27 For this reason, we developed our mathematical model to examine quantitatively the hypothesis that washout is caused by a “short-circuiting” of shear-mediated IOP homeostasis that manifests as an instability of the baseline state under constant pressure, but not constant flow, perfusion.
This hypothesis was experimentally tested by Kelly et al.,
15 who demonstrated in porcine eyes perfused at constant pressure that the decrease in outflow resistance during washout is associated with increased nitrite levels in the perfusate, consistent with increased NO production. Further, perfusion with NO donors drove expansion of the JCT, as one would expect if NO caused TM/JCT relaxation.
15 Likewise, enzymatic blockade of NO production with L-NAME suppressed washout and prevented JCT expansion.
15 Thus, there is empirical evidence that runaway NO production in the outflow pathway contributes to washout in a manner consistent with predictions from our model.
Washout is observed in eyes from many species, including monkey,
21,28,29 bovine,
30,31 porcine,
32 canine,
33,34 feline,
34 and rabbit.
35 Although washout was originally attributed to a washing away of resistance generating material from the outflow pathway,
36 more recent studies have attributed washout to a physical separation of the inner wall from the underlying JCT
30,31,37 that disrupts the funneling effect involved in outflow resistance generation.
38 Although our model did not explicitly account for inner wall–JCT connectivity, the model does account for factors controlling SC lumen height (
Equation 5), which we expect to be related to JCT expansion as observed during washout.

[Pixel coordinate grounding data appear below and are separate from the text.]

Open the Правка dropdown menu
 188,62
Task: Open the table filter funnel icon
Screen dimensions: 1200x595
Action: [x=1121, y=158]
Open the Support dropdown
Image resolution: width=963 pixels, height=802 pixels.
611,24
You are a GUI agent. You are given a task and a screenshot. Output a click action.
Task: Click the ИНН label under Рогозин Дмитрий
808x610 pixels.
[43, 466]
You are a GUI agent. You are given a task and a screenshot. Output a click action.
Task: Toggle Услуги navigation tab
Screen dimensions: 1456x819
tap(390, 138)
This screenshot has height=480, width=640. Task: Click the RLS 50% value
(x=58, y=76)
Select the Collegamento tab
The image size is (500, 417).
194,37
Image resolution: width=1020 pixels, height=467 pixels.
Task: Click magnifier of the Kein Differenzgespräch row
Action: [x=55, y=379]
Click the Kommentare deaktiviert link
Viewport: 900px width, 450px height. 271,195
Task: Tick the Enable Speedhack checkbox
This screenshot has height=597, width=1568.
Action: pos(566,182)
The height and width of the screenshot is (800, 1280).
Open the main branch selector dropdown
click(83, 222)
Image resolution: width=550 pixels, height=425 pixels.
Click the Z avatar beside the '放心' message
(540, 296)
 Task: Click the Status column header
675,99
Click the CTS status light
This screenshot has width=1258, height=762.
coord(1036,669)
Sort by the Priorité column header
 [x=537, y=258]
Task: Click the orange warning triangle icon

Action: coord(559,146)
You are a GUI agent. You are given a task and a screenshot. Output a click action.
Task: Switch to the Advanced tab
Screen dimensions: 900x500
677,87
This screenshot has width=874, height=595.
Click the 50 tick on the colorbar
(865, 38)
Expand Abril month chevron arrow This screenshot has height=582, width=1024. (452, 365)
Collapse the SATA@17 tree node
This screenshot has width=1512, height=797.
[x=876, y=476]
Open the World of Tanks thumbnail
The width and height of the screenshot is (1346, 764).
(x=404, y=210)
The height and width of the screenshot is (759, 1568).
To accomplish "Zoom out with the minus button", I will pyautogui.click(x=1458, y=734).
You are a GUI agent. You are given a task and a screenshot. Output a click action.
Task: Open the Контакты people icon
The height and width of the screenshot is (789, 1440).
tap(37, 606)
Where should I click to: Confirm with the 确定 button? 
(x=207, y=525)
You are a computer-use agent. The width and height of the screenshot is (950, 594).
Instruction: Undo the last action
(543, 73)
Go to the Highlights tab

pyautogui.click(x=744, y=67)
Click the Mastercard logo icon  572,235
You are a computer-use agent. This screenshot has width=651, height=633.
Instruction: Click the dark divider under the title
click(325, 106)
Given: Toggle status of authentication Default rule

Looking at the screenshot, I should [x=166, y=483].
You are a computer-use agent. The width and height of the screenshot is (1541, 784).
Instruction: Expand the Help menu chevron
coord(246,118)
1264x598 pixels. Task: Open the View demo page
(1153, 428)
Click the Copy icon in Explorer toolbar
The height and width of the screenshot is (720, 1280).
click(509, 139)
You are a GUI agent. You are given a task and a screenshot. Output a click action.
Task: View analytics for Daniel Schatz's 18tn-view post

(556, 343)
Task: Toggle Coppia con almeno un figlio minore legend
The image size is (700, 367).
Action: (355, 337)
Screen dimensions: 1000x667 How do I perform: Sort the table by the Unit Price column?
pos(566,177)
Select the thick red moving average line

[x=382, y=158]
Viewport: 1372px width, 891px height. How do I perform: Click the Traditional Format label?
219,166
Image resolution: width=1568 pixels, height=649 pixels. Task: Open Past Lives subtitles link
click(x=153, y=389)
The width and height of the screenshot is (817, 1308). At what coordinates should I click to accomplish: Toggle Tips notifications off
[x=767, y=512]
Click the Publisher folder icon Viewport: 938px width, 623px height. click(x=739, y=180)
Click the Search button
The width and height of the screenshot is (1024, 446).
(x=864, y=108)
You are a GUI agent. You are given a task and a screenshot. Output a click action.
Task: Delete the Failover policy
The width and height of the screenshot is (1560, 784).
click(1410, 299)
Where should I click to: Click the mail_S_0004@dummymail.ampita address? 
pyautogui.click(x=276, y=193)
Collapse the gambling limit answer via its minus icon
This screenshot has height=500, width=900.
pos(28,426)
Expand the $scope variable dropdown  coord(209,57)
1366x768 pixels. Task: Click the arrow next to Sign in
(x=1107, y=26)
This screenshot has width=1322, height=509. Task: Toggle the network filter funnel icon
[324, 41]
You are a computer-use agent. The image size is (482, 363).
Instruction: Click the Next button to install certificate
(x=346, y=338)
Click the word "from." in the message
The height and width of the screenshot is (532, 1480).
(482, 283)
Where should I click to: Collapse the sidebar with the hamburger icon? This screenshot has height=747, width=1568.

Even though washout is observed in many species, it is curiously absent from human
28,31 and mouse eyes.
39 Some investigators have attributed the lack of washout to a well-developed cribriform plexus
40,41 that tethers the inner wall endothelium to the JCT,
27,31 and similar connections have been reported in mice.
42 These connections, which presumably have a mechanical role to oppose SC collapse, would act to increase the effective TM stiffness and hence decrease the value of ξ*, which depends inversely on
E. In this way, the cribriform plexus may promote the stability of outflow system to oppose washout by decreasing the value of ξ* below the critical values predicted by
Equations 9 or
10.
Washout, however, has been observed in nonhuman primates in vivo
21,28,29 which also have an extensive cribriform plexus.
41 Thus, the presence or absence of the cribriform plexus on its own cannot fully explain the washout phenomenon. However, we point out that the critical threshold for instability depends on multiple factors given by
Equations 9 or
10. For example, under constant pressure, any decrease in ξ* owing to the cribriform plexus may be offset by a decrease in
\(R_d^*\). Such differences in distal vessel resistance would presumably be related to interspecies differences in distal vessel architecture. Thus, in general, our model predicts that interspecies differences in washout could be explained by individual species occupying different locations in the available parameter space. Specifically, species that exhibit washout would lie in the “conditionally stable” domain, where
\(\xi _{c,P}^* < {\xi ^*} < \xi _{c,Q}^*\), whereas species that do not exhibit washout would lie in the “always stable” domain, where
\({\xi ^*} < \xi _{c,P}^*\).
We recognize at least two inconsistencies in our model in relation to experimental observations of washout. The first is the prediction that, in response to a decreasing perturbation, the instability leads to a continuous increase in outflow resistance (see
Fig. S3.2 of
Supplemental Information 3), which is opposite the response observed in washout. To the best of our knowledge, we are not aware of any reports of inverse washout, where outflow resistance continually increases under constant pressure perfusion. However, there may be other mechanisms not considered in our model that prevent a runaway increase in outflow resistance, because this would otherwise lead to unchecked hypertension. Indeed, there are likely additional feedback mechanisms,
16,43,44 not considered here, that help to maintain IOP homeostasis, and it would be of interest in future work to consider the interactions between the NO-mediated homeostatic system and these other feedback loops. Second, although we assume that the physiological state of constant flow should always be stable, this supposition contrasts with a limited number of studies that have reported washout under constant flow or had allowed washout to progress before reaching a stable outflow facility.
25,45–49 Although we cannot explain this discrepancy, a possible explanation is that if the eyes were initially pressurized using a constant-pressure approach (e.g., to rapidly fill the eye to an anticipated IOP), even briefly, then this initial period of constant pressure could have initiated an instability that persists when the perfusion is reverted to constant flow. Alternatively, the loss of ciliary muscle tone after enucleation could decrease the effective TM stiffness, decreasing
E and hence increasing ξ*, which could result in washout if the threshold given by
Equation 9 were crossed. Time-dependent loss of distal vessel tone could potentially contribute to washout as well,
25 as could conditions during enucleation or treatment of the animals before death.